Dicho esto, los zoológicos muy buenos son verdaderos recursos cívicos y espacios públicos extremadamente valiosos. Los directores de zoológico han logrado crear recintos con diseños más naturalistas para mantener activos y más cómodos a los animales. Sin embargo, sé que no soy el único en vivir ese conflicto ético, cuando llevo a mi hijo de una sabana artificial a una selva tropical simulada, con las que nosotros, como visitantes, nos divertimos e implicamos.
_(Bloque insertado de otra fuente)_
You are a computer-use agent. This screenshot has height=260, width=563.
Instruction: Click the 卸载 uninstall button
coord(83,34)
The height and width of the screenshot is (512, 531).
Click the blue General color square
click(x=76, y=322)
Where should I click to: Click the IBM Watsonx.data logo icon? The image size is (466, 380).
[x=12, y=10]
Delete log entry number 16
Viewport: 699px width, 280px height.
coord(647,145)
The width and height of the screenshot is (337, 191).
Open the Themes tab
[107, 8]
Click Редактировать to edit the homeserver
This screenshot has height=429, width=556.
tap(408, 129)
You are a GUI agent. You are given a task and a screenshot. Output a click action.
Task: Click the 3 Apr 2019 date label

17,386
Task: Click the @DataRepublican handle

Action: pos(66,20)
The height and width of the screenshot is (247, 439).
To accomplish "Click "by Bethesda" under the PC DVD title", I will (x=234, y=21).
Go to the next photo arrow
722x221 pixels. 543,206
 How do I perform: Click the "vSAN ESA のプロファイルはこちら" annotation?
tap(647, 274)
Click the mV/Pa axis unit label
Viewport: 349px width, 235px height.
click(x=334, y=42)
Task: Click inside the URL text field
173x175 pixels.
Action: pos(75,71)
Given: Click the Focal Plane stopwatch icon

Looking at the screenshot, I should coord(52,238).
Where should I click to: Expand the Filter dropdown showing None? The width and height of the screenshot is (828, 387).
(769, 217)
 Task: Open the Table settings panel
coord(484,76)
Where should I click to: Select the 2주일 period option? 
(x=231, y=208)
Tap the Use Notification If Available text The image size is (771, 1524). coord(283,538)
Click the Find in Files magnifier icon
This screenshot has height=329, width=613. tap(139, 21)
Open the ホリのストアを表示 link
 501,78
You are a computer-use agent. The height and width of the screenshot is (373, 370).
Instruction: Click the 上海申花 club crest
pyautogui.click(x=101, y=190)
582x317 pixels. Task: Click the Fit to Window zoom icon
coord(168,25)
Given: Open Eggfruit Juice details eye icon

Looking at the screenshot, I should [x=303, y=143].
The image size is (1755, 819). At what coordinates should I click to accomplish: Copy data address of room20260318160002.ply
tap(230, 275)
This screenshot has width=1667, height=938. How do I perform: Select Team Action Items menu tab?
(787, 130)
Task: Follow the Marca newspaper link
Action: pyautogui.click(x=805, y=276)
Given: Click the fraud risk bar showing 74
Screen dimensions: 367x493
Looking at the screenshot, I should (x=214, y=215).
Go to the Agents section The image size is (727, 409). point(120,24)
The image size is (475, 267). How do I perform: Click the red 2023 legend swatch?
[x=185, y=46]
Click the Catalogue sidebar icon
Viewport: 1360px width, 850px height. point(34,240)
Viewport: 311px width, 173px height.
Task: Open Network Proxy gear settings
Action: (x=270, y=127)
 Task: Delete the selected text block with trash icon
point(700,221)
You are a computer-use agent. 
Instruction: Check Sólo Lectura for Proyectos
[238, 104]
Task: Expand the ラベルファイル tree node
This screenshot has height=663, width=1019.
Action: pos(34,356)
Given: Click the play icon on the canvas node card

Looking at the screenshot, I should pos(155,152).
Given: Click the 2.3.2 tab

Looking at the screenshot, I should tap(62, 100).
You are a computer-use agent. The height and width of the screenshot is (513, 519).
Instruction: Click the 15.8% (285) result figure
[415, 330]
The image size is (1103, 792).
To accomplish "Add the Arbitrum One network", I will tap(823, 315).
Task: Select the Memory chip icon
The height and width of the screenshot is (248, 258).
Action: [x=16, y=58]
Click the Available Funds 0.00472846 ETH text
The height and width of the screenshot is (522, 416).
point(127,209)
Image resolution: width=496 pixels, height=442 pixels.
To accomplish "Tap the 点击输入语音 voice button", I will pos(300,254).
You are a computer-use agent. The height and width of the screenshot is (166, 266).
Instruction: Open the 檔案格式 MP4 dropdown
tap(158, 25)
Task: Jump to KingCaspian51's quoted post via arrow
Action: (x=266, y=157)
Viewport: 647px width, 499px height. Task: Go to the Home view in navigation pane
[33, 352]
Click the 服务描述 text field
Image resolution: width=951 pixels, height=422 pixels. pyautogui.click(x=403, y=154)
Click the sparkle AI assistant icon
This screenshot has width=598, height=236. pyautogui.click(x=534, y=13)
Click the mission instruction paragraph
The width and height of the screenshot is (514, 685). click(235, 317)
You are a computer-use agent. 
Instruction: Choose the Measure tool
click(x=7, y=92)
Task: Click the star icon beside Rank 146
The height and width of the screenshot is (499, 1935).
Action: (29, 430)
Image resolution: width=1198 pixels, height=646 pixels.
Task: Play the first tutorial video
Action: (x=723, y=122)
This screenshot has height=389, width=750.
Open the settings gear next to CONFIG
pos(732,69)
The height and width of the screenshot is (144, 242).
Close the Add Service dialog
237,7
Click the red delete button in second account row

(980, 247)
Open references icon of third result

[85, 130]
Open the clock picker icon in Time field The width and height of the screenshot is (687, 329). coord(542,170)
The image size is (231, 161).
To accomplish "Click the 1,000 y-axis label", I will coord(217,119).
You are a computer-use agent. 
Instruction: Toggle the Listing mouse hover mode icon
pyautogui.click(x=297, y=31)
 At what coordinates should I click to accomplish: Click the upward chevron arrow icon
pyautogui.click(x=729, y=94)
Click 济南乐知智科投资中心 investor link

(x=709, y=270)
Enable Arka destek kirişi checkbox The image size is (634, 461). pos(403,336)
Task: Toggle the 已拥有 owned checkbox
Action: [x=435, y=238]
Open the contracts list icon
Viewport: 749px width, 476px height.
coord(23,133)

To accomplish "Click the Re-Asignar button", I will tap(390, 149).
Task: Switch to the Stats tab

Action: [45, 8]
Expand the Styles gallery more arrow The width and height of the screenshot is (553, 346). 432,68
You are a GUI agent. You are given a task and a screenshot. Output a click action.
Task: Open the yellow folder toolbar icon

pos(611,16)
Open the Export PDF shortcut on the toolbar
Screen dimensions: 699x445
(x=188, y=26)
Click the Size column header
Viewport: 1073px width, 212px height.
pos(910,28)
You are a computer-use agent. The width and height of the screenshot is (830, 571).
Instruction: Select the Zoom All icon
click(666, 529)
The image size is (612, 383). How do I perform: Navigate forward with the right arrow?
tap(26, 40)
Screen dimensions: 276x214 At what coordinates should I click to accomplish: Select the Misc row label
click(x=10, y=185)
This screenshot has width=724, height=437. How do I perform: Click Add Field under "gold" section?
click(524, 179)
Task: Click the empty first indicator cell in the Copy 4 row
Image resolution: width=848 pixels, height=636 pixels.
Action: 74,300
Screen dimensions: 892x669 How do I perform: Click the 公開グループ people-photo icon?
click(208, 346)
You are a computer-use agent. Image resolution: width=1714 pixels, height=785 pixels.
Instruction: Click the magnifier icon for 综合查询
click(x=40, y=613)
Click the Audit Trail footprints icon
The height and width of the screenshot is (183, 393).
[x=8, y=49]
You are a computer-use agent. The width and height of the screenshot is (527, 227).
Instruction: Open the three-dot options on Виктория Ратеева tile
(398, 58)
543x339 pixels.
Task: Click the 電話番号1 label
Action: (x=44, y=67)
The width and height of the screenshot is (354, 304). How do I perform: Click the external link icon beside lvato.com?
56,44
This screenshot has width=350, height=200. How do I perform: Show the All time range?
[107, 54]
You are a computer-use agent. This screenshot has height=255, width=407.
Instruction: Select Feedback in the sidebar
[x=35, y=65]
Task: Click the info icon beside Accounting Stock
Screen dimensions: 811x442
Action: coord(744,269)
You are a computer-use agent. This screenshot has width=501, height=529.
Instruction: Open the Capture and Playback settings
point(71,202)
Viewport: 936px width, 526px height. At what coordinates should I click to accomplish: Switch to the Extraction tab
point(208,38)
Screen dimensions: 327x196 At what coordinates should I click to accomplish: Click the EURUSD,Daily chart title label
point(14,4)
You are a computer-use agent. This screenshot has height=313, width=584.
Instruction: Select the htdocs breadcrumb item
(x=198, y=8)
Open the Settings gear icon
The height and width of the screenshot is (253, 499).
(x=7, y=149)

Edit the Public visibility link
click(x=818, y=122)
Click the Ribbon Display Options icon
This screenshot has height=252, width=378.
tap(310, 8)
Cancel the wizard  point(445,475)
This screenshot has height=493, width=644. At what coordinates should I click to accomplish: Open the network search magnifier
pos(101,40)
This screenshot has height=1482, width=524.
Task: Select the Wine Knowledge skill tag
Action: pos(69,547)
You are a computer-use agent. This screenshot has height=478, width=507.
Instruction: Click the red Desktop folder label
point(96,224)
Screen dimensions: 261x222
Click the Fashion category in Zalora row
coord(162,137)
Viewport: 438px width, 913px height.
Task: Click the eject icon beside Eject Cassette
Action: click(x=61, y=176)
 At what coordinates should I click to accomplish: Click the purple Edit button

¿Cómo explicamos este difícil problema a nuestros hijos sin arruinar la diversión? ¿Refuerza, el mero acto de tener un contacto somero con estos animales, nuestra humanidad y nos hace más conscientes y más solidarios con su causa? ¿Pueden los zoológicos, independientemente de lo ilustrados y modernos que sean, escapar a los límites de su concepción?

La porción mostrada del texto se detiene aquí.